Introduction

Extra virgin olive oil is the healthiest and most sought-after of all the categories of olive oil, and it fetches higher prices than other kinds of seed and nut oils. Extra virgin olive oil is a virgin olive oil which has free acidity, expressed as oleic acid, of no more than 0.8 g per 100 g, and whose other characteristics correspond to those fixed for the category in the IOC standard. Extra virgin olive oil does not undergo any refining process. Refined olive oil is the olive oil obtained from virgin olive oils by refining methods which do not lead to alterations in the initial glyceridic structure. It has free acidity, expressed as oleic acid, of no more than 0.3 g per 100 g and its other characteristics correspond to those fixed for this category in the IOC standard. This kind of olive oil may only be sold directly to the consumer if permitted in a country of retail sale [1].

Adulteration of extra virgin olive oil undermines the confidence of consumers and decreases the profits of honest producers. Therefore, it is one of the main issues for the olive oil industry and thus arises a need for analytical techniques to control the quality and authenticity of virgin olive oils. Several instrumental techniques to classify, authenticate, and control the quality of olive oils have been developed, for example, GC [2, 3], HPLC [4, 5], NMR [6, 7], NIR [9], MIR [9], FTIR spectroscopy [10, 11], Raman spectroscopy [11], fluorescence spectroscopy [12,13,14], UV-IMS [15], LIBS [16], microwave reflectometry [17], and Vis [18]. Most of these instrumental techniques require harmful reagents or expensive equipment with large operational and maintenance costs. In this context, fluorescence spectrometry is a simpler and less costly alternative. This technique has been successfully applied for the classification of honeys [19], coffees [20] oils [21], wines [22], beers [23], cereal products [24] as well for freshness estimation of such food products as fish, meat, eggs, olive oil, and rapeseed oil [25, 26].

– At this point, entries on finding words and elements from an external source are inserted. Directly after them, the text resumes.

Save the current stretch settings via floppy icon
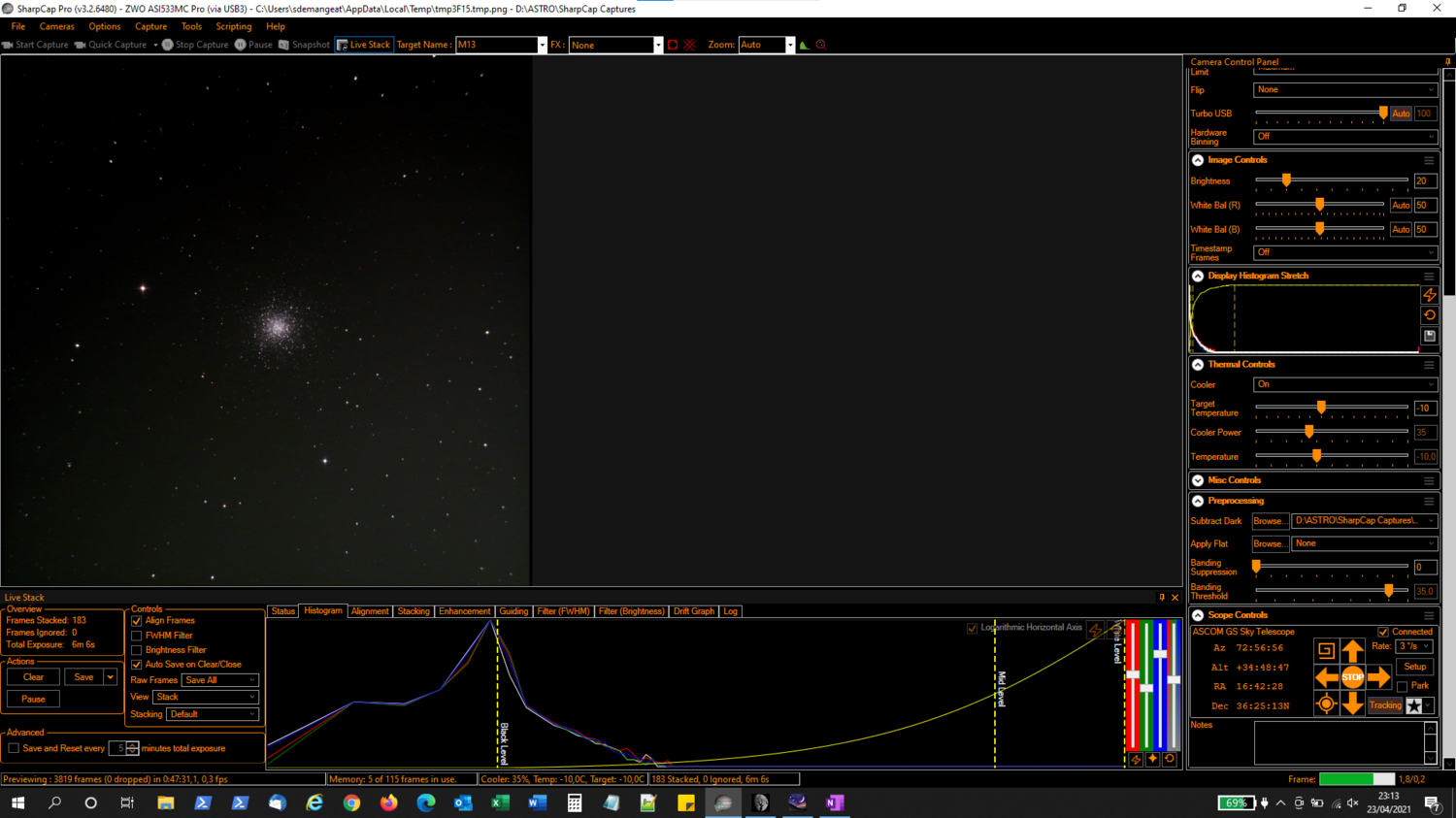pyautogui.click(x=1429, y=336)
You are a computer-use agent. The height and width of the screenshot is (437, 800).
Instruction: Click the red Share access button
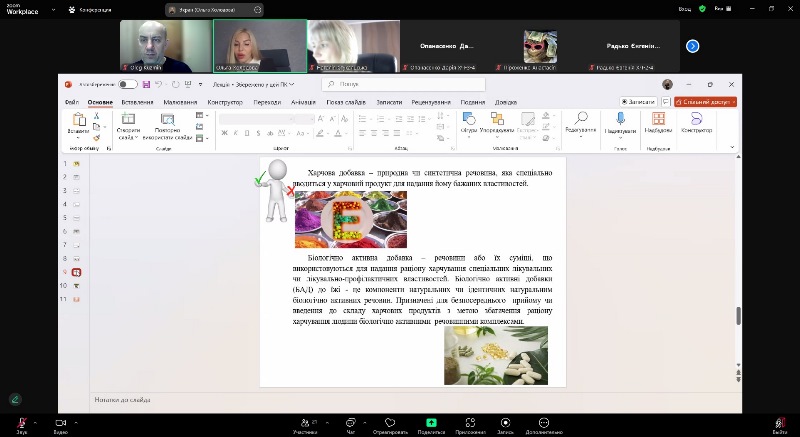tap(706, 102)
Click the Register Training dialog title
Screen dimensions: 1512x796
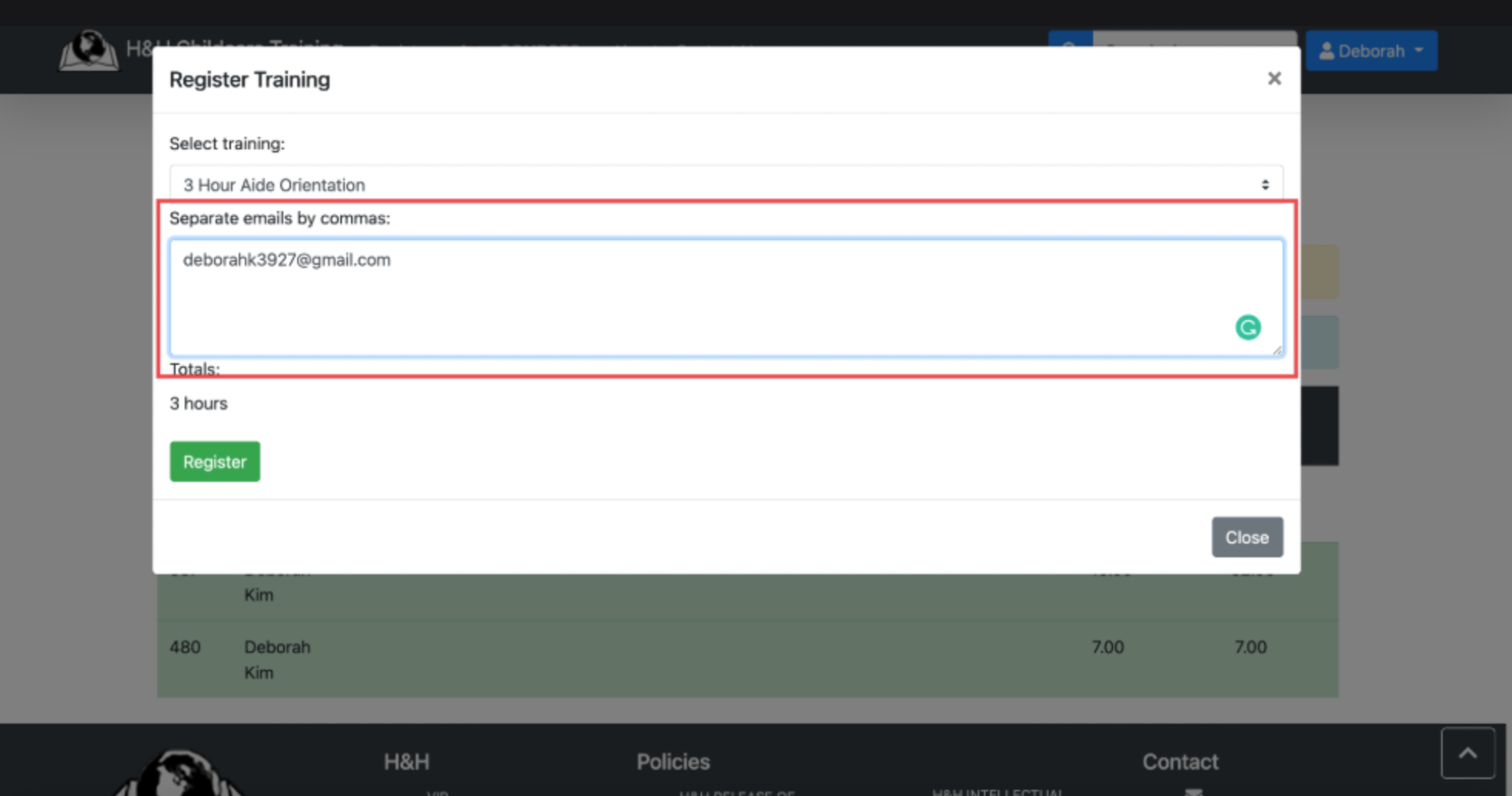249,80
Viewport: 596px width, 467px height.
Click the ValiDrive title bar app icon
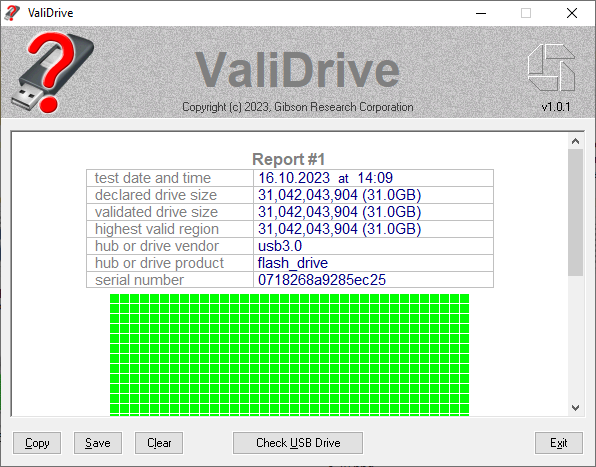coord(12,13)
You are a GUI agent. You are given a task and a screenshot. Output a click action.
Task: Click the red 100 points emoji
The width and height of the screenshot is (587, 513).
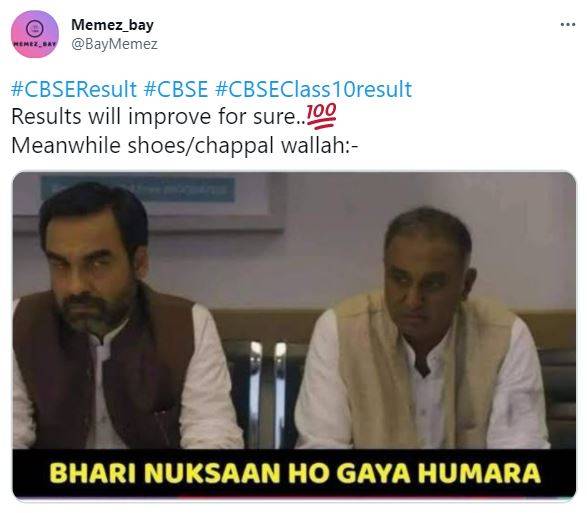click(x=321, y=116)
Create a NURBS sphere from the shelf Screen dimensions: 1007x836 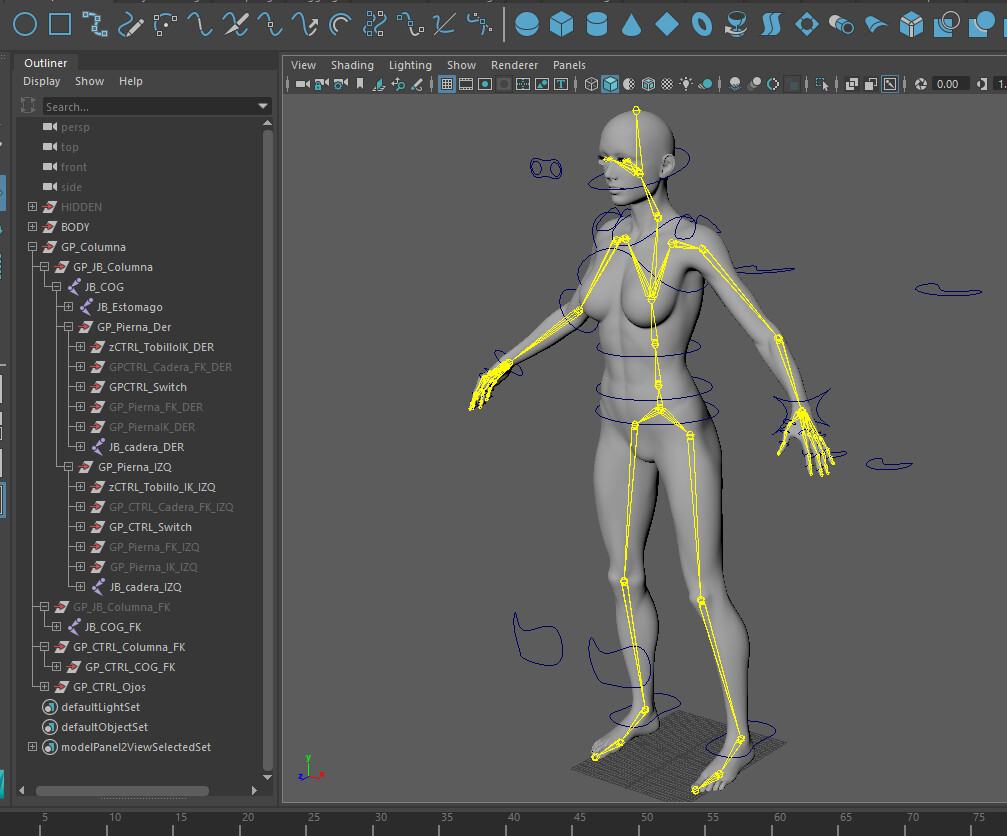[527, 23]
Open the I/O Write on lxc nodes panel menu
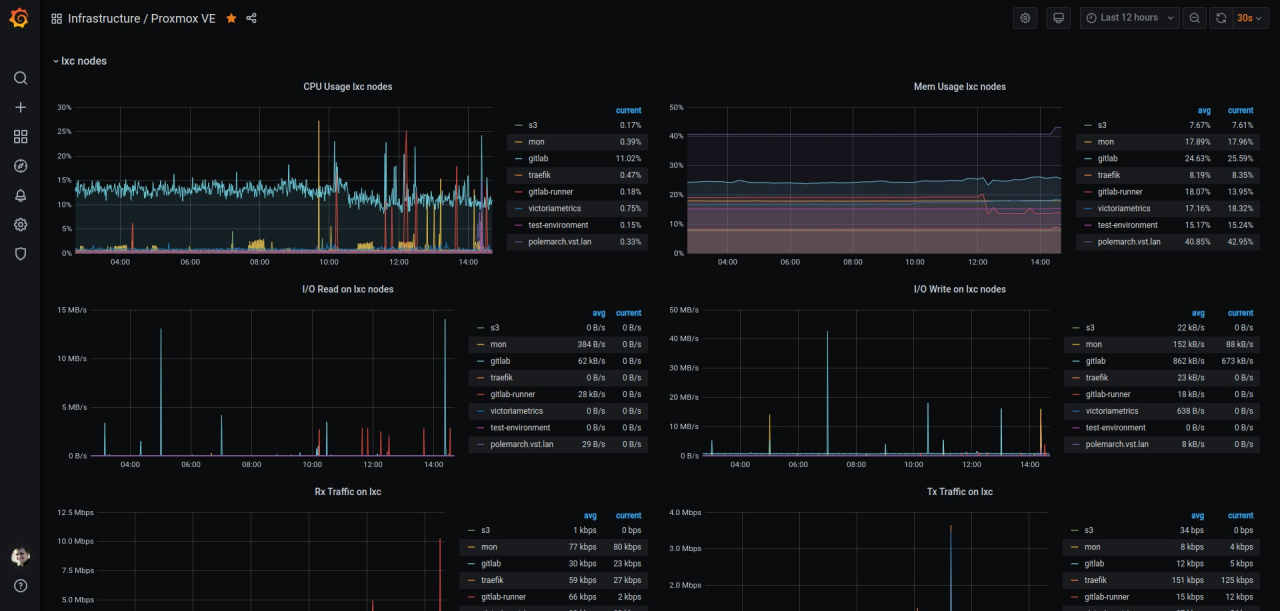This screenshot has width=1280, height=611. 959,289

Various statistical methods can be used for classification purposes, such as linear discriminant analysis (LDA) [20, 21], quadratic discriminant analysis (QDA) [27], regularized discriminant analysis (RDA), k-nearest neighbors (KNN) [21], support vector machine (SVM) [28], or random forest (RF) [29]. In discriminant analysis, spectra are assigned to definite classes, so that qualitative information complements quantitative spectral data. If the samples are numerous enough, they may be divided into two sets: a training set to construct the classification method (calibration stage) and a testing set to validate it (validation stage). The purpose of the classification method is to obtain weighted combinations of data that minimize variances within classes and maximize variances between classes. Then, the classification rules are used to assign new or unknown samples to the most probable subclasses. Prior to discriminant analysis, principal component analysis is often applied to spectral data sets to reduce data set size and co-linearity. The validity of a classification method can be verified by a comparison of distances or testing.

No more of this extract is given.